The first step for an administrator to use a custom plugin in WordPress is to install it; however, in order for the plugin to actually work, it needs to be activated. The activation process allows for a plugin to perform some tasks that enable the plugin to work. Maybe some things will be done on activation, like creating a database table, but for the most part, it's going to allow code to execute, which is going to add hooks in and maybe do some other things as well. In addition, it allows for plugin administrators to turn on and off plugins, without having to worry about actually getting rid of all the files and whatnot.
As we've discussed earlier, the process of installing a plugin in WordPress is really just a matter of putting a PHP file or folder with a PHP file in it into the plugins directory of WordPress. However, until you actually activate it, that code will never be looked at. When you activate it--for example, Hello Dolly, I'll activate--that will then tell WordPress that on every subsequent request it needs to include that file in its execution.

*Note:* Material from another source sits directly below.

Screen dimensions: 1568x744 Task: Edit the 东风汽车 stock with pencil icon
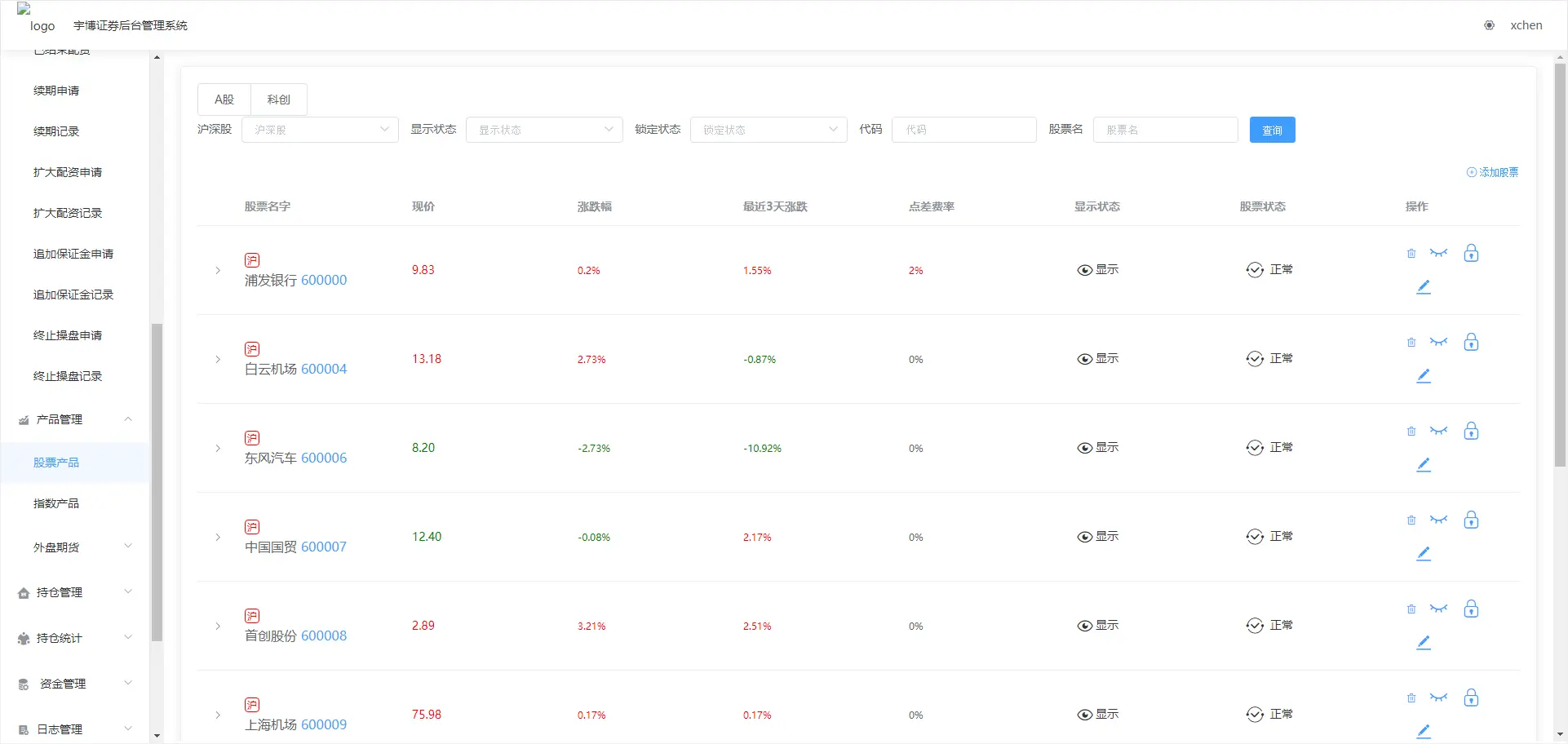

So, this is the key point: anything that's not in a function in that file will be executed on every request. So you can see now, up here I've got the display of what the Hello Dolly plugin is doing. When you go from page to page, it simply puts out some other line from Louis Armstrong's Hello Dolly song. So let's go back into our plugin. This is a little plugin that eventually is going to output some copyright information, just a little stamp copyright, whatever year, whatever company, et cetera.
Before I do all that, I do want to have a check to make sure that I'm using WordPress version 3.0 or higher. So, one way to do that is to put an if statement. Now, in order to test the version, I need to get a variable called wp_version. So, I'm going to actually declare it up here, by saying global $wp_version; that will then make that variable available to me. Then I can use the version_compare function from PHP to test the WordPress version with some version that I say-- so 3.0 for example--and then I can determine how I want to test it; > or >=.
So, in this case what I want to do is if the version is greater than or equal to, then I will execute some statement inside my if statement. Now, what I actually want to do is I want to say, if it's not greater than or equal to--so I am going to use this little 'not' modifier and in here I am going to say 'die,' and I'll put a message, 'You need at least version 3.0 of WordPress to use a copyright plugin.' There is also an exit statement which works basically in the same way.
Now, I can save it. Now upon activation, every subsequent request now is actually parsing that file. Since I have WordPress version 3.0 or higher, it's not a problem; however, if I were to change this and say I require version 3.2 or higher, and then refresh it, you will see it actually executes this code, and it aborts the processing of the code.
So, in order for a plugin to work, it needs to be not only installed, but it actually needs to be activated as well. Once it's activated, however, everything that is not located inside of the function will be executed. So it's something you want to be careful of but also something that you can take advantage of. All plugins have to be installed and activated in order to work. Installation, as we saw, is just a matter of placing a file in the right directory, but the plugin won't do anything until it's activated. Once it's activated, however, it's going to be included in all requests inside of the WordPress environment.
This can be a very dangerous thing, but this is also a very powerful thing, and at the end, this is what makes our plugins work.